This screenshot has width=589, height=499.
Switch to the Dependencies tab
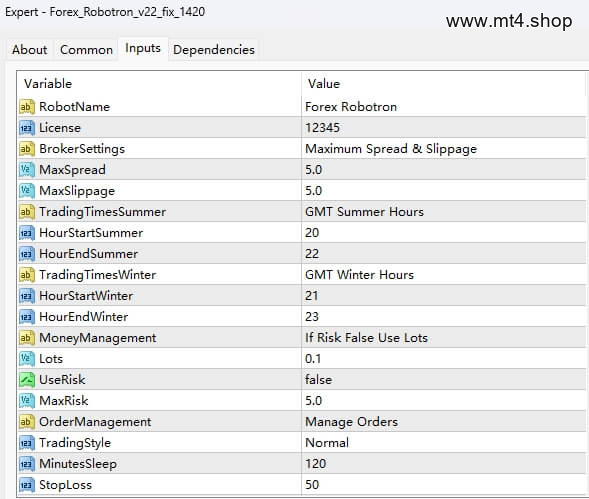[214, 50]
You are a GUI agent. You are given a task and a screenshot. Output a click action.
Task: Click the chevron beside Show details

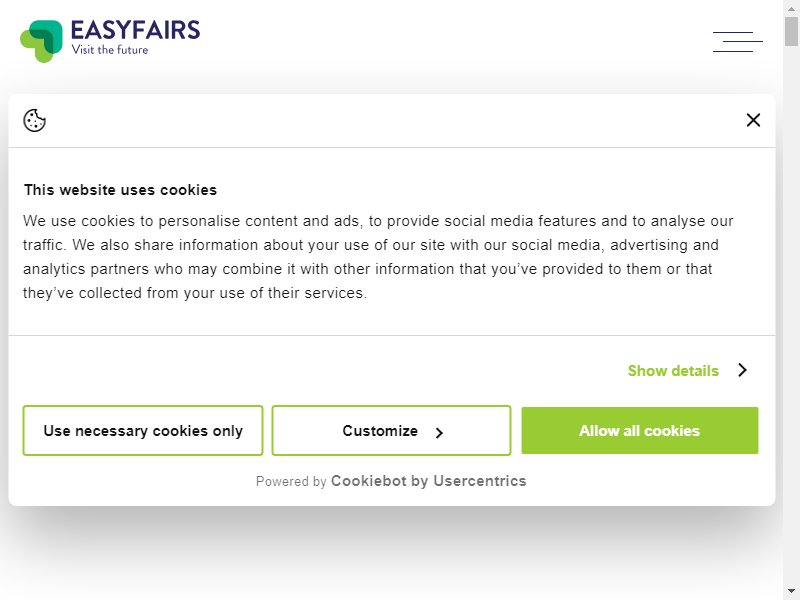coord(742,370)
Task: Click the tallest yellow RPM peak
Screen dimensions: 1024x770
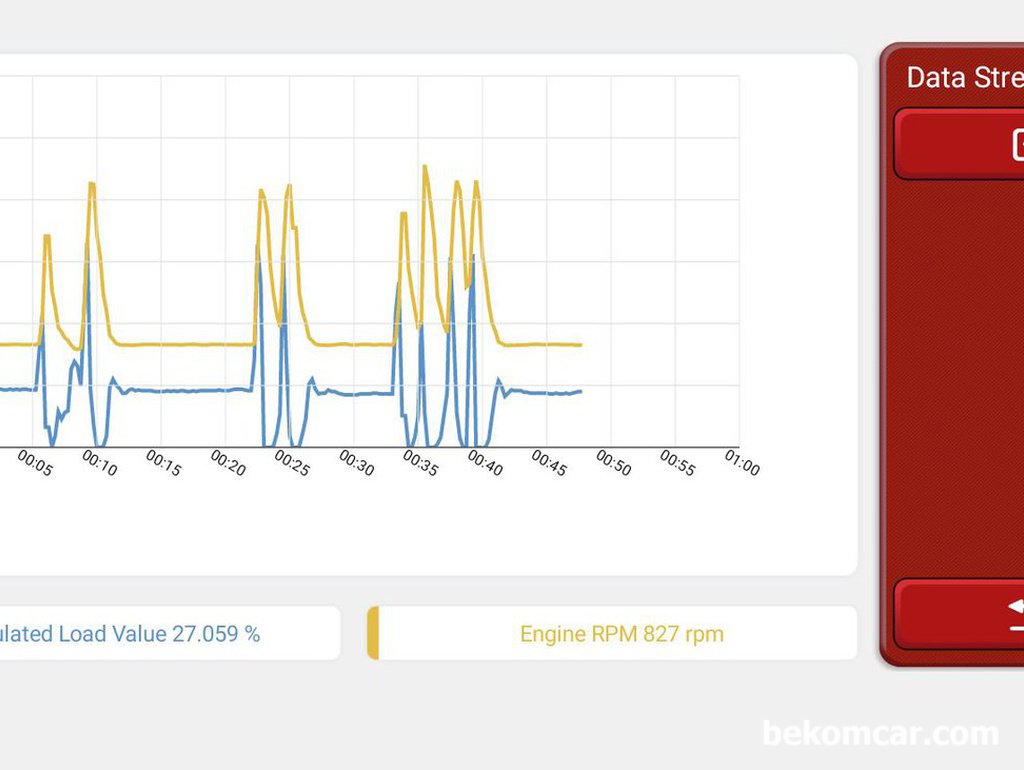Action: (425, 168)
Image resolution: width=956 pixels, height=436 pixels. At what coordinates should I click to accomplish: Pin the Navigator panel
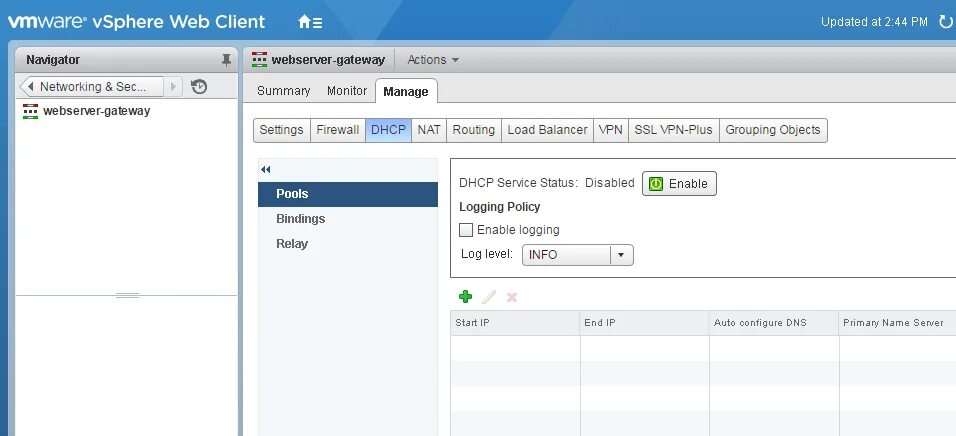[x=226, y=60]
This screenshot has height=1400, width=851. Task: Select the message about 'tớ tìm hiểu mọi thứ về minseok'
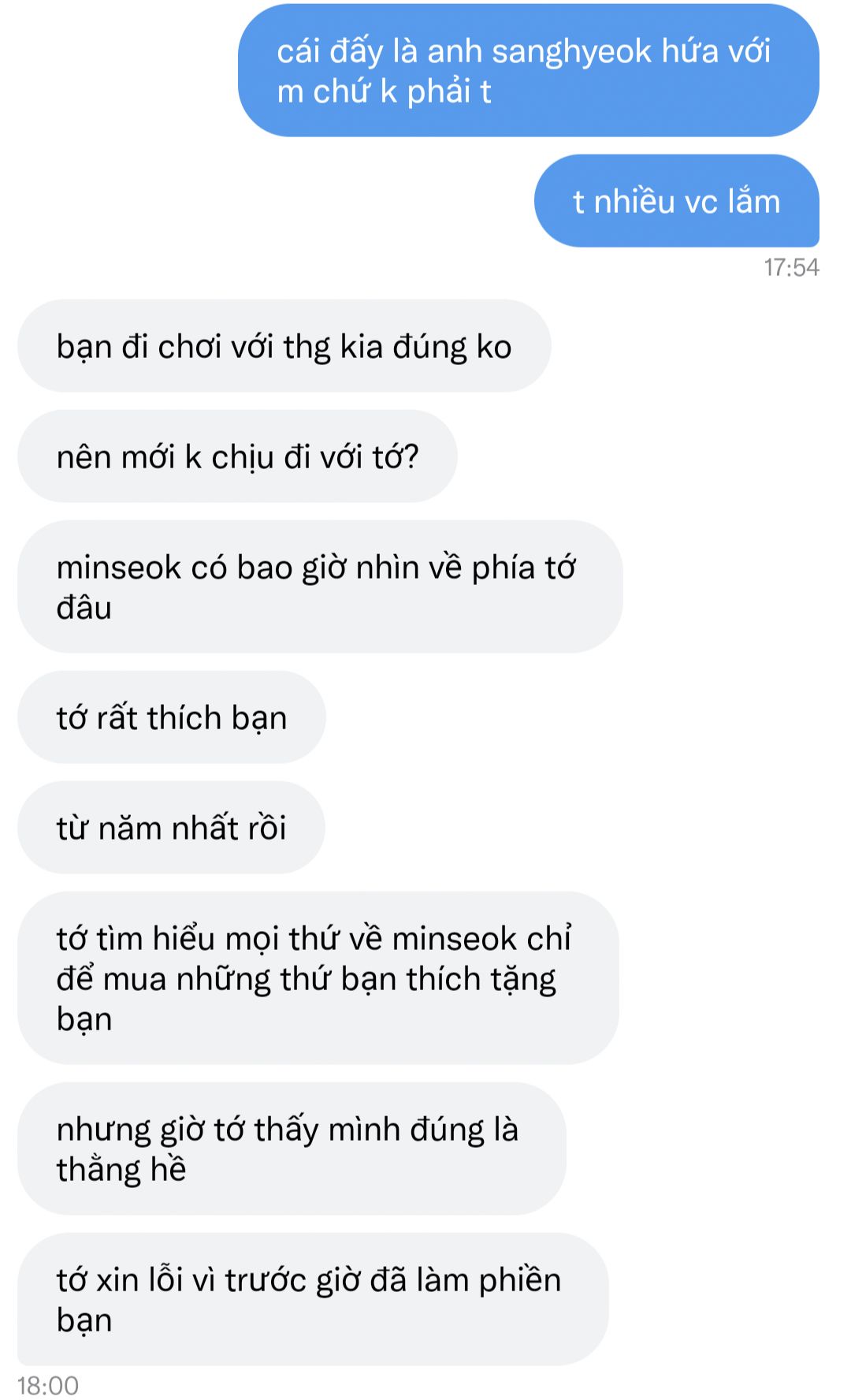(x=318, y=978)
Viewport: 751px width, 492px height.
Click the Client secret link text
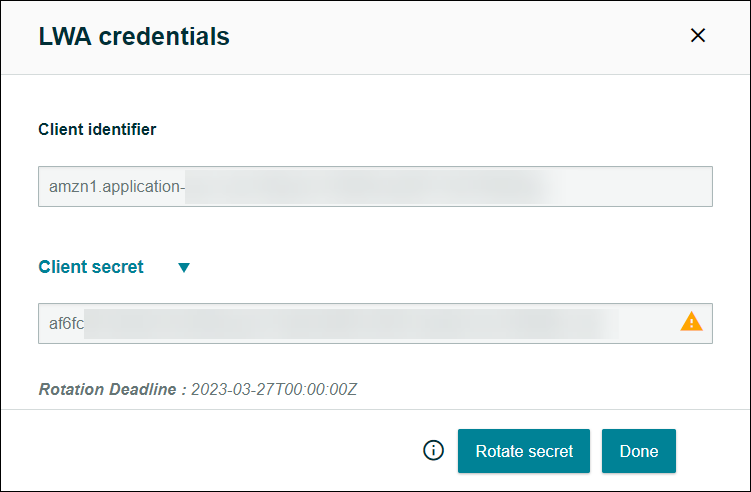click(91, 267)
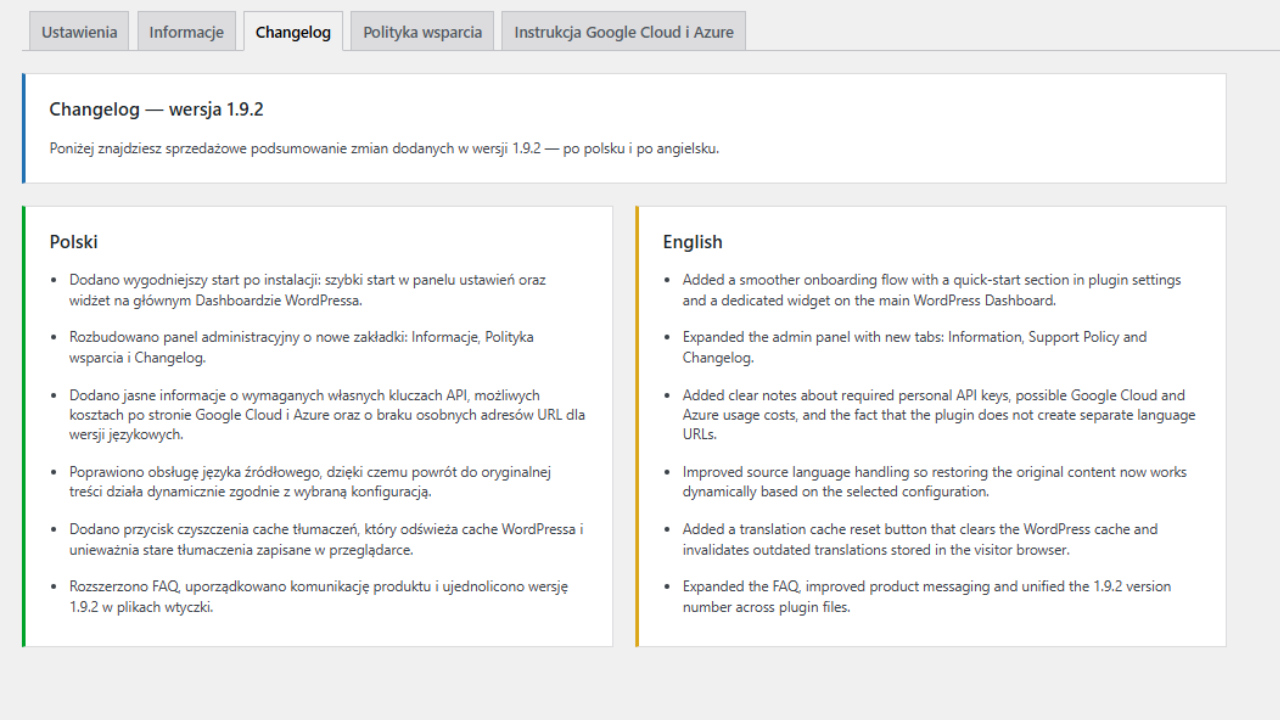Switch to the Informacje tab

(186, 32)
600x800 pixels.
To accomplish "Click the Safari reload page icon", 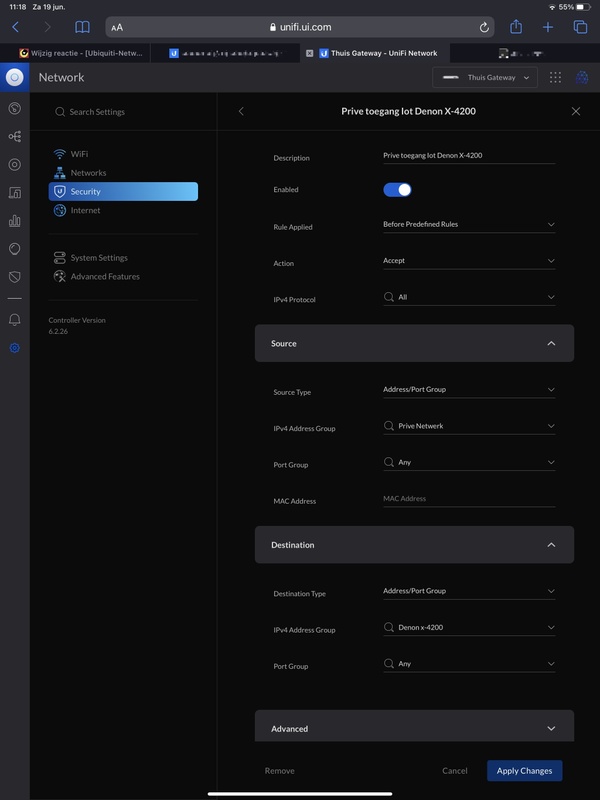I will pyautogui.click(x=485, y=28).
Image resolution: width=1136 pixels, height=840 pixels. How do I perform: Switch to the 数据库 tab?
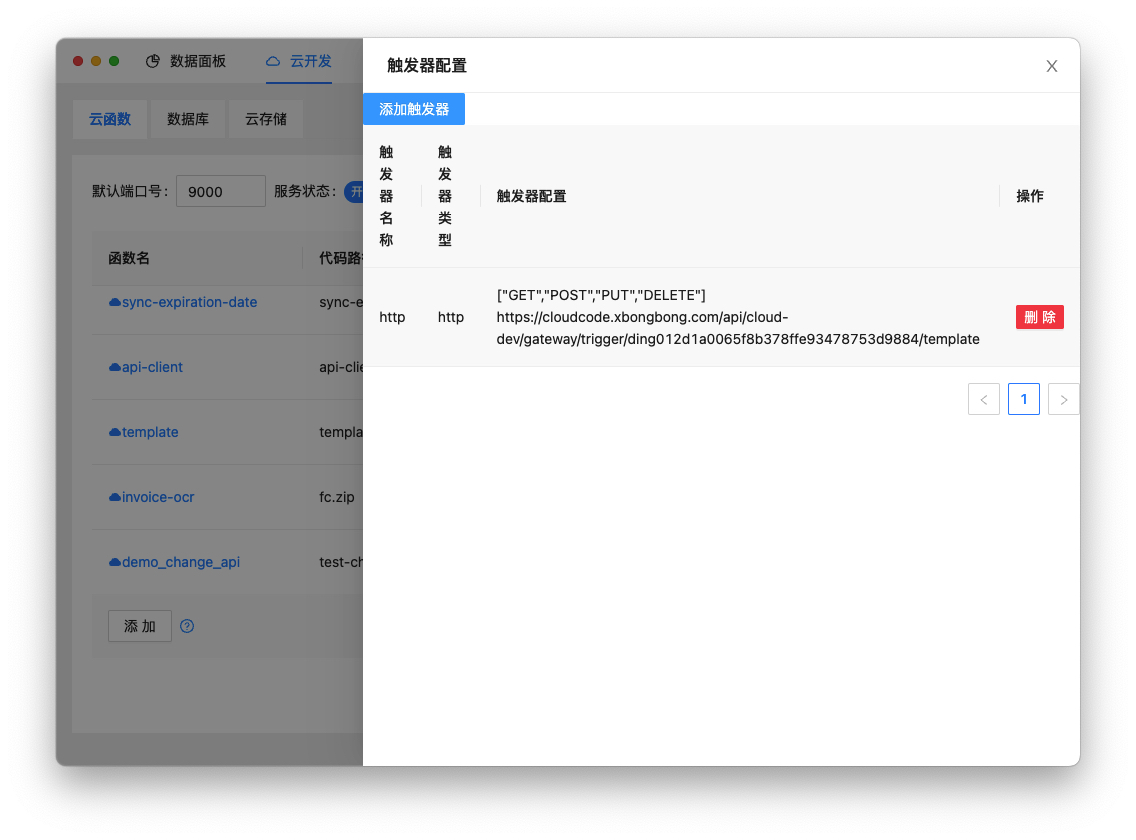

+-------+

• [Exercise goal]
Transcribe exactly the lines that run from the first line of the records above through the line with "Viewport: 751px width, 492px height.", and include both of those lines; pictures stay out.

• [Response area]
This screenshot has width=589, height=499.
Switch to the Dependencies tab
[214, 50]
You are a GUI agent. You are given a task and a screenshot. Output a click action.
Task: Click the chevron beside Show details

coord(742,370)
Task: Click the tallest yellow RPM peak
Screen dimensions: 1024x770
Action: (425, 168)
Image resolution: width=956 pixels, height=436 pixels. At what coordinates should I click to accomplish: Pin the Navigator panel
[x=226, y=60]
This screenshot has height=1400, width=851. Task: Select the message about 'tớ tìm hiểu mọi thứ về minseok'
(x=318, y=978)
Viewport: 751px width, 492px height.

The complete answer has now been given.